_WORK TASK_
Return the lines that run from the beginning of the entries to the line holding "Task: Click line number 7 in gutter", inclusive, and drop the pictures.

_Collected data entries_
|---|
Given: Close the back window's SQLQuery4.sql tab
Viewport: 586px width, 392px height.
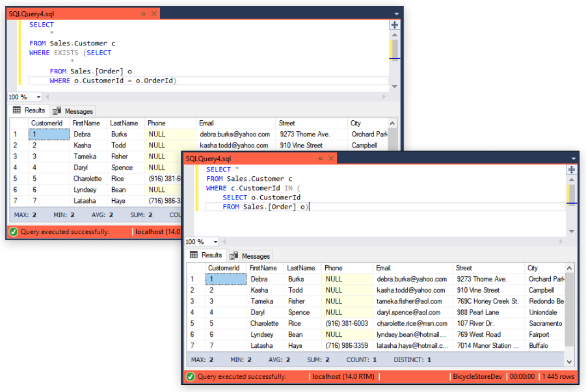Looking at the screenshot, I should point(154,14).
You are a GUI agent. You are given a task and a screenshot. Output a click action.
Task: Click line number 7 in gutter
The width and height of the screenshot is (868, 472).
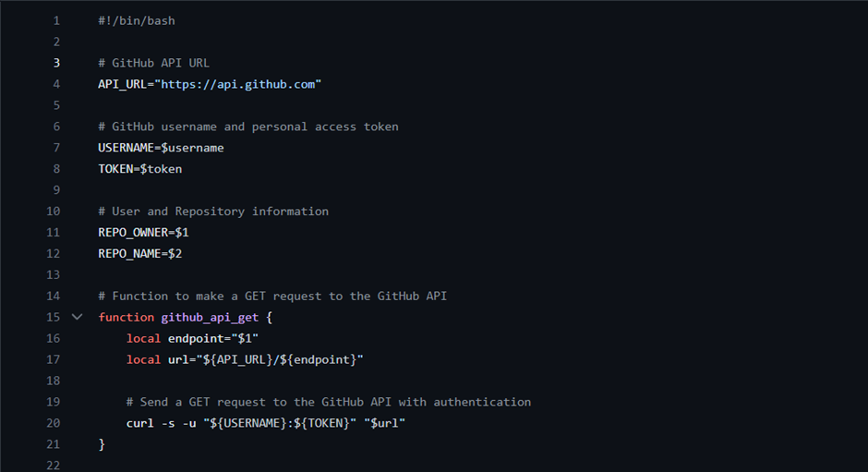56,148
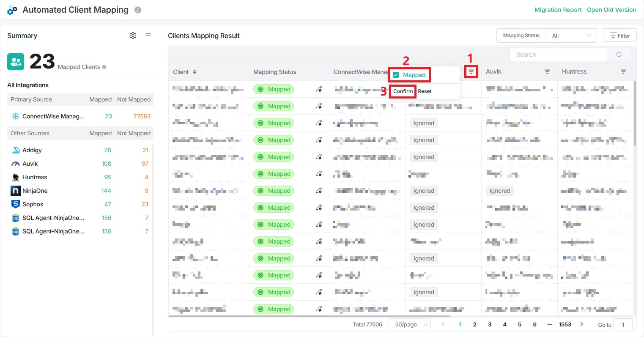Click the edit pencil beside the first Mapped status

(x=319, y=89)

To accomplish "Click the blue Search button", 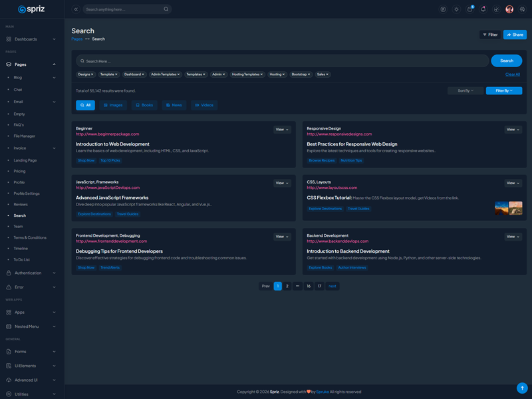I will tap(506, 61).

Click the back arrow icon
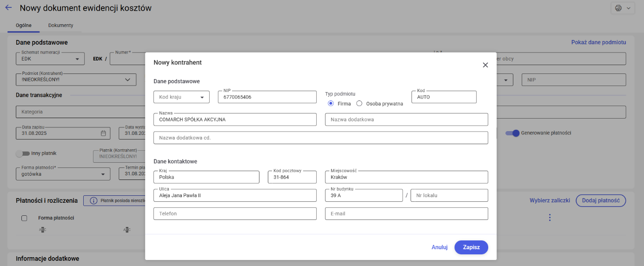coord(8,8)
|---|
_SOLUTION BELOW_
Given: Close the back window's SQLQuery4.sql tab
Viewport: 586px width, 392px height.
Looking at the screenshot, I should point(154,14).
You are a GUI agent. You are given a task and a screenshot. Output a click action.
Task: Click line number 7 in gutter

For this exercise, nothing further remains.